Assignment: Output exactly the lines from the one holding "Screen dimensions: 1024x497" through the final line of the entries.

Stored items:
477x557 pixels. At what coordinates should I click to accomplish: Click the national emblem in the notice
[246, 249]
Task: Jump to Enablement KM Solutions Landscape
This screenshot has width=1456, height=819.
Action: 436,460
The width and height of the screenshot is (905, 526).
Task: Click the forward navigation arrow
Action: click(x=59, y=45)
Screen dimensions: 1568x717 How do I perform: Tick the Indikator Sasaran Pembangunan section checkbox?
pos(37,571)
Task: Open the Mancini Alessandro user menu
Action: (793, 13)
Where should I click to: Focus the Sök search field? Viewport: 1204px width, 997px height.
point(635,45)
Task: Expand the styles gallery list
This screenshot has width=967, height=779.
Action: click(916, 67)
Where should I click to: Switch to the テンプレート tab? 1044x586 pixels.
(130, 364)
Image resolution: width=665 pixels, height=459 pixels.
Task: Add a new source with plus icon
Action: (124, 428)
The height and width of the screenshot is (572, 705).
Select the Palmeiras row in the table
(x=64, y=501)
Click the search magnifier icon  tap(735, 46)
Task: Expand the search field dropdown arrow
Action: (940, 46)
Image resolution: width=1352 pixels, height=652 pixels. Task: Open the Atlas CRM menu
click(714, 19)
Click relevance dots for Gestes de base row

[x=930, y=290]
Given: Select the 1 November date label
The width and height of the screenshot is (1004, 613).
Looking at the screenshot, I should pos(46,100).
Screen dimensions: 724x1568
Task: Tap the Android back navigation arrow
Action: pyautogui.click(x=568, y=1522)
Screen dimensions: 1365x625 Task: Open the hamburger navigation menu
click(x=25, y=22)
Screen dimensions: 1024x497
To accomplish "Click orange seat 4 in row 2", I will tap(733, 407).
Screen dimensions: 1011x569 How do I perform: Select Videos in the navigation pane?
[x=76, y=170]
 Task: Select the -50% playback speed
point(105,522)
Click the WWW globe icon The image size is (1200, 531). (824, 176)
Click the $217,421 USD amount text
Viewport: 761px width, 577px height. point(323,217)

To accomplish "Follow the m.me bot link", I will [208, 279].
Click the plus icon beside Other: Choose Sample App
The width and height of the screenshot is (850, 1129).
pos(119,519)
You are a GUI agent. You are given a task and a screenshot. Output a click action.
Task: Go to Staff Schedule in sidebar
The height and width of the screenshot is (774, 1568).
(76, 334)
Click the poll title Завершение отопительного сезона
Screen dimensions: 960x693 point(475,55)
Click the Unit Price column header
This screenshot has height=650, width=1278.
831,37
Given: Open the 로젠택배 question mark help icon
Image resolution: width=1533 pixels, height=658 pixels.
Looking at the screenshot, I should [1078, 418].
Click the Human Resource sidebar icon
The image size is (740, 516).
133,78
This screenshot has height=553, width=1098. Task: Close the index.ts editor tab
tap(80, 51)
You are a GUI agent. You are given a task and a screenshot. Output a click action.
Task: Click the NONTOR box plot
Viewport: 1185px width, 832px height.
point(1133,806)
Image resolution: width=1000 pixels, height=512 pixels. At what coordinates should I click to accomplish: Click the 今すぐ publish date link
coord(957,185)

Expected output:
Screen dimensions: 1024x497
To accomplish "Click orange seat 4 in row 2", I will tap(733, 407).
Screen dimensions: 1011x569 How do I perform: Select Videos in the navigation pane?
[x=76, y=170]
 Task: Select the -50% playback speed
point(105,522)
Click the WWW globe icon The image size is (1200, 531). (824, 176)
Click the $217,421 USD amount text
Viewport: 761px width, 577px height. point(323,217)

To accomplish "Follow the m.me bot link", I will [208, 279].
Click the plus icon beside Other: Choose Sample App
The width and height of the screenshot is (850, 1129).
pos(119,519)
You are a GUI agent. You are given a task and a screenshot. Output a click action.
Task: Go to Staff Schedule in sidebar
The height and width of the screenshot is (774, 1568).
(76, 334)
Click the poll title Завершение отопительного сезона
Screen dimensions: 960x693 point(475,55)
Click the Unit Price column header
This screenshot has height=650, width=1278.
831,37
Given: Open the 로젠택배 question mark help icon
Image resolution: width=1533 pixels, height=658 pixels.
Looking at the screenshot, I should [1078, 418].
Click the Human Resource sidebar icon
The image size is (740, 516).
133,78
This screenshot has height=553, width=1098. Task: Close the index.ts editor tab
tap(80, 51)
You are a GUI agent. You are given a task and a screenshot. Output a click action.
Task: Click the NONTOR box plot
Viewport: 1185px width, 832px height.
point(1133,806)
Image resolution: width=1000 pixels, height=512 pixels. At what coordinates should I click to accomplish: Click the 今すぐ publish date link
coord(957,185)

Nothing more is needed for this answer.